Aquí todo es menos explícito o quizá lo parece, porque el primero que se va a un país que no es el suyo es el protagonista español a Portugal. ¡Qué bien fotografía Portugal siempre, ya que estamos! Hay una luz serena que se agarra a paisajes rústicos con encanto especial, melancolía, cotidianeidad, confidencia, vida.
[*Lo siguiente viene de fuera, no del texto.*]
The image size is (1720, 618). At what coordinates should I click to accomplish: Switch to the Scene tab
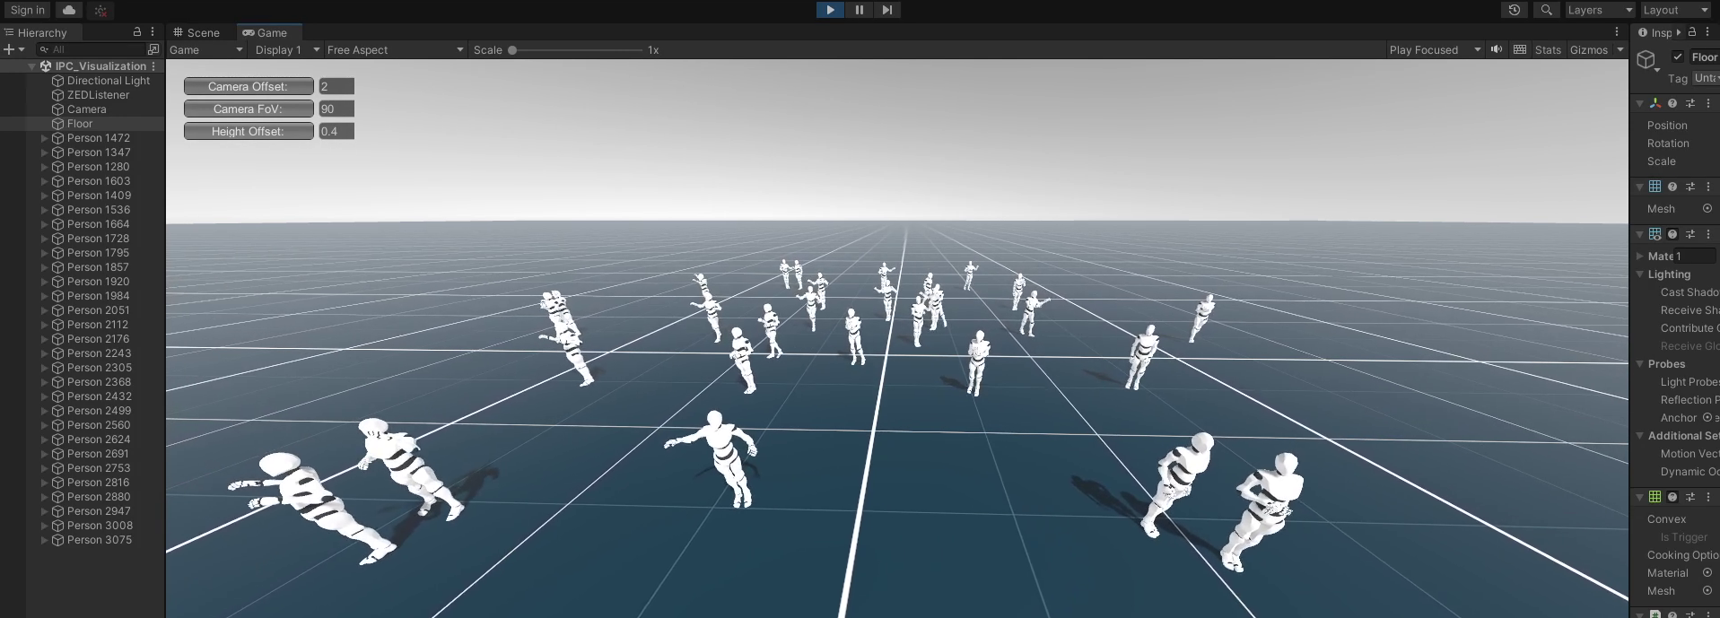pyautogui.click(x=196, y=32)
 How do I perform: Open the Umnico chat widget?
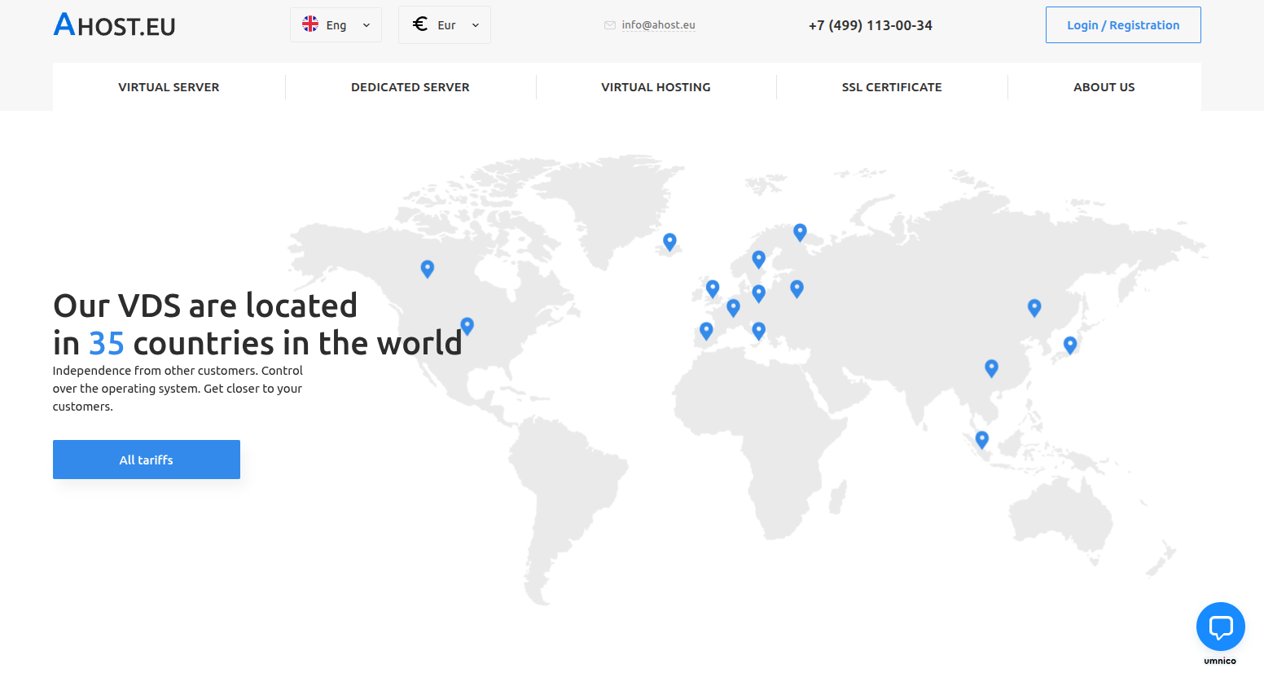[1220, 627]
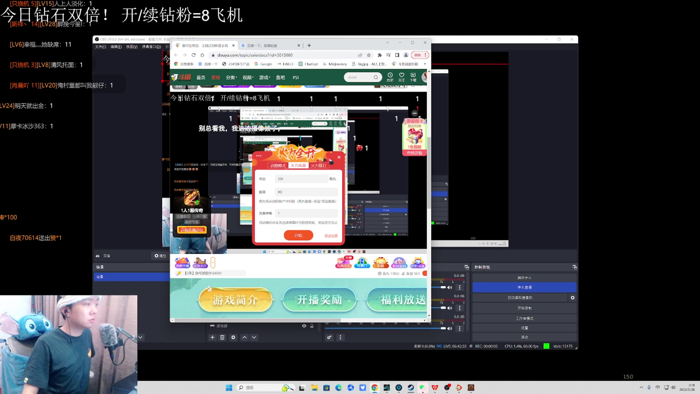The width and height of the screenshot is (700, 394).
Task: Open the kebab menu on the first mixer channel
Action: [x=460, y=287]
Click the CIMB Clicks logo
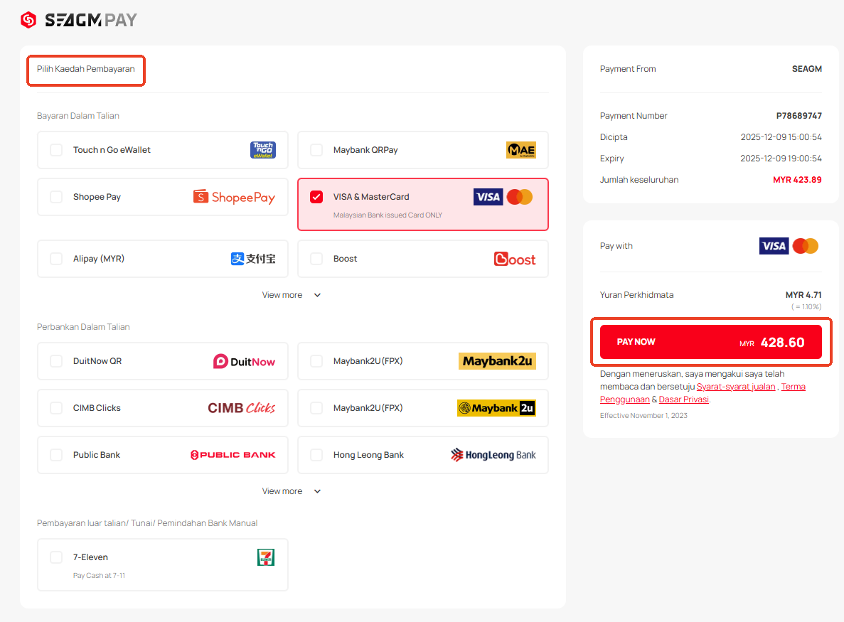Screen dimensions: 844x622 tap(241, 408)
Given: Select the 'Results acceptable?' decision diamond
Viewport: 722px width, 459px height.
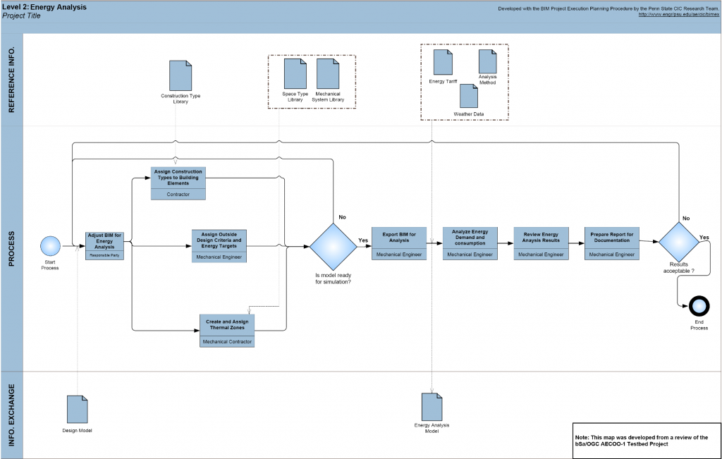Looking at the screenshot, I should 678,242.
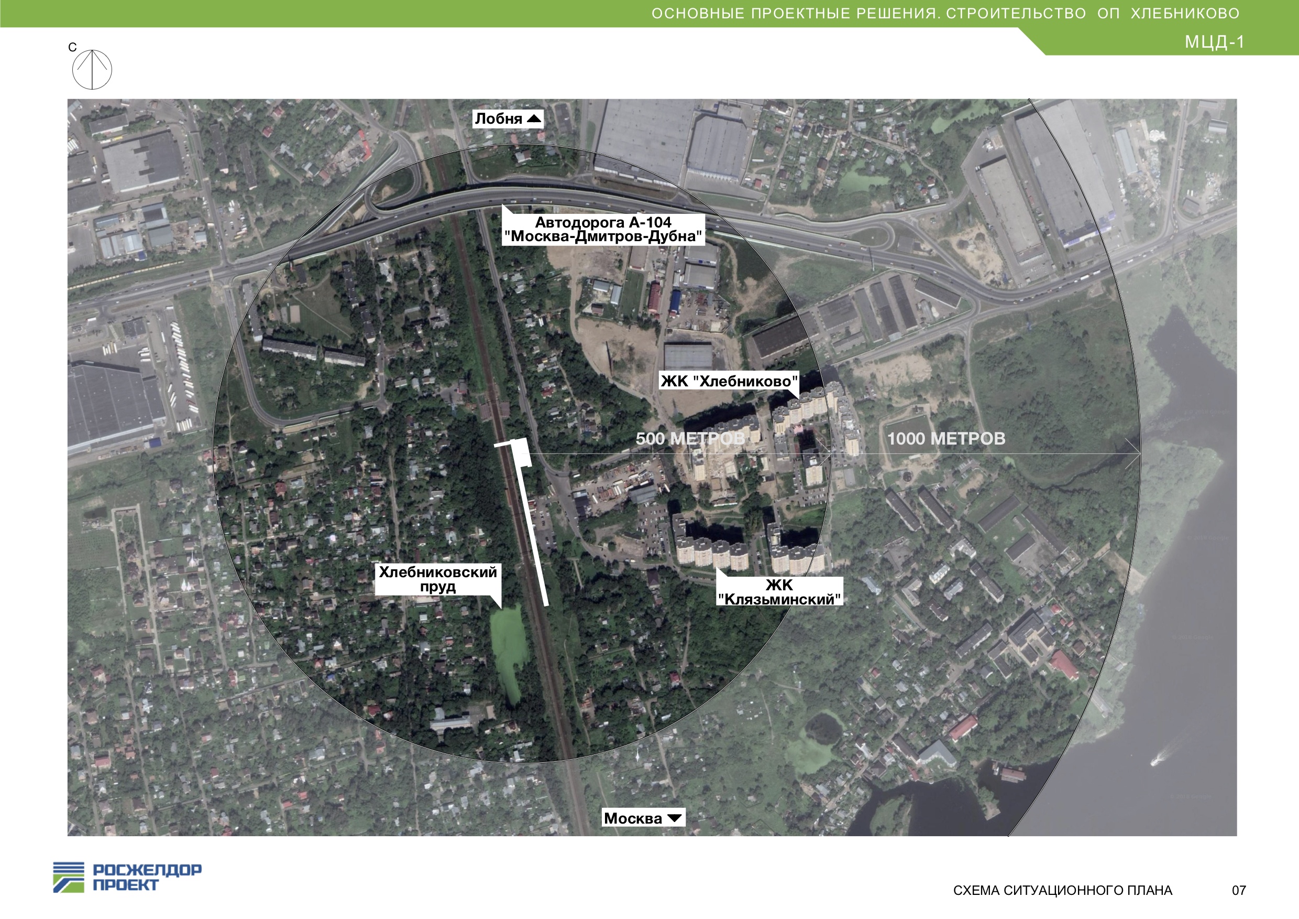Click the north compass arrow icon

pos(92,69)
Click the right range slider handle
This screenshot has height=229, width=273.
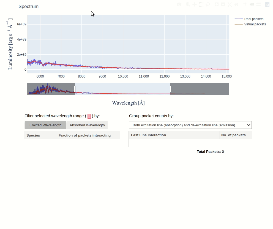[170, 89]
Manolo Solo está como siempre, todo precisión en un papel difícil que va del asombro al derrumbamiento, del vagabundeo a la curiosidad, del cariño a la intriga. María de Medeiros está elegante y delicada, señorial y triste, simpática y evocadora. Y luego, cuando todo parece dicho y hecho, irrumpe Branka Katic, en el papel más expuesto, para el giro de guion donde todo se decide y ella lo clava con una frescura centroeuropea auténtica, una honestidad ambigua, un hacerse querer desde lo mínimo.
Todo a un ritmo sosegado que hay a quien le parece lento, incluso muy lento, pero que a mí me resultó el adecuado. Si algo me molestó fue precisamente el corte que revela un salto del tiempo mayor que el de cualquier elipsis. Un tiempo del que querrías saber más: qué otras historias contaría la señora en la copa del porche, qué vida tiene su cocinera cantante al marcharse cada tarde, qué otros árboles plantó Fernando durante ese tiempo sin que se secaran...
Por que esa Quinta, una vez cartografiada, es como para quedarse a replantar indefinidamente.
Hay trabajo atrasado: las francesas y las afrancesadas, alguna española brillante u opaca, varias mega-gringas de cilindrada atómica, alguna rareza de la que tengo que confirmar su nacionalidad... Y la certeza de que una opinión u otra no importará demasiado. Mientras darla sea divertido, es suficiente.
Y además, se lo debo a un colega. Así que vamos allá, con la solana y el botijo.